Since the Energy Policy Act of 2005 went into effect, there has been a nationwide renewable fuels standard (RFS) in the U.S. The amount of biofuels required by the bill were increased by the Energy Independence and Security Act in December of last year. As we all know, the economic realities of corn ethanol have been quite the topic of discussion since then, and the state of Texas is looking to take advantage of a provision of the the 2005 Energy Policy Act that allows the Environmental Protection Agency (EPA) to change the RFS "if implementation of the RFS would severely harm the economy or environment of a state, region, or the entire country, or if EPA determines that there is inadequate domestic supply of renewable fuel." An economic hit is exactly what Texas governor Rick Perry is worried about, and wrote a letter to the EPA on April 25 asking the Agency to halve the nationwide renewable fuels standard mandate (2008, the RFS is nine billion gallons). The EPA is accepting comments for 30 days here and will decide within 90 days of the April 25 receipt. Read the EPA's call for comments after the break.
EPA Seeks Input on RFS Waiver Request
EPA is seeking comments on the state of Texas's petition to reduce the volume of renewable fuel required to be used in motor vehicles and other engines. In an April 25, 2008 letter to EPA, Governor Rick Perry asked EPA to halve the nationwide renewable fuels standard (RFS) mandate for the production of ethanol derived from grain, citing adverse economic impact due to higher corn prices in Texas. EPA is publishing a Federal Register notice opening a 30-day comment period on the request. The RFS mandate for 2008 is the equivalent of 9 billion gallons.
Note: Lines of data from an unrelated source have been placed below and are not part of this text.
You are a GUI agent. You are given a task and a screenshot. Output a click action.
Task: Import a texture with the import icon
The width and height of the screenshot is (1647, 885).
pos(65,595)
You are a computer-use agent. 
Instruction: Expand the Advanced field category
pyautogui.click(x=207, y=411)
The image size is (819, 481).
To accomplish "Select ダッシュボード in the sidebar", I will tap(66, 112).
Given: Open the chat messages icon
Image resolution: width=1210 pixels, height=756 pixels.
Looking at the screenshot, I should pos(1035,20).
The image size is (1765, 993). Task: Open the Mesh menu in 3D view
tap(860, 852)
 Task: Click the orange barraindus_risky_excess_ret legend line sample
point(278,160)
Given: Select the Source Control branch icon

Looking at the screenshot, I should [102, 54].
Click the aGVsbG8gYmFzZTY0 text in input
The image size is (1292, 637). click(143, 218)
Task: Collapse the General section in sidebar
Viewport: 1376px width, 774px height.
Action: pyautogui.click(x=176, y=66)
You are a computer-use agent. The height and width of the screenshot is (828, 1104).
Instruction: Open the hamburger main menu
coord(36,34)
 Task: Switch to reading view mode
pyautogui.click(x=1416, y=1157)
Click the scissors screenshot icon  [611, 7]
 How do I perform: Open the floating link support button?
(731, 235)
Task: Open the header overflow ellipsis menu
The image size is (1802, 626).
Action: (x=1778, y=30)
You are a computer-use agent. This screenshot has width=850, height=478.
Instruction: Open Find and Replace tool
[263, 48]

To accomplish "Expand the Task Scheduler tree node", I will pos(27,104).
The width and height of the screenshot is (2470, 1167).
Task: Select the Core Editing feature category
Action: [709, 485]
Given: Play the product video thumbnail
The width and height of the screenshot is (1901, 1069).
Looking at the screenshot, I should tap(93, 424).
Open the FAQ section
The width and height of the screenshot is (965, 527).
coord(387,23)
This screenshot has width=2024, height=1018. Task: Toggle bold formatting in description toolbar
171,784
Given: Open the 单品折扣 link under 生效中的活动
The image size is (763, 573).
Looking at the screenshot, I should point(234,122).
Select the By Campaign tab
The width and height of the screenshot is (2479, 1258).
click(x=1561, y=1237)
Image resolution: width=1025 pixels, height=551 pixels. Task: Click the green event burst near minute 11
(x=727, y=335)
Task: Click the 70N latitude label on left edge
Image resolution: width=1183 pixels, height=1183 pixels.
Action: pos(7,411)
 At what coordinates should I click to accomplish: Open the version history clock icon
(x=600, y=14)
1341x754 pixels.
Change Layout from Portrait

The Energy Policy Act of 2005 established the RFS program, and volume levels were increased in the Energy Independence and Security Act, which was signed into law in December 2007. The 2005 energy law also included provisions enabling the EPA Administrator to grant a full or partial waiver if implementation of the RFS would severely harm the economy or environment of a state, region, or the entire country, or if EPA determines that there is inadequate domestic supply of renewable fuel. In consultation with the Departments of Agriculture and Energy, EPA must decide on a waiver request within 90 days of receiving it.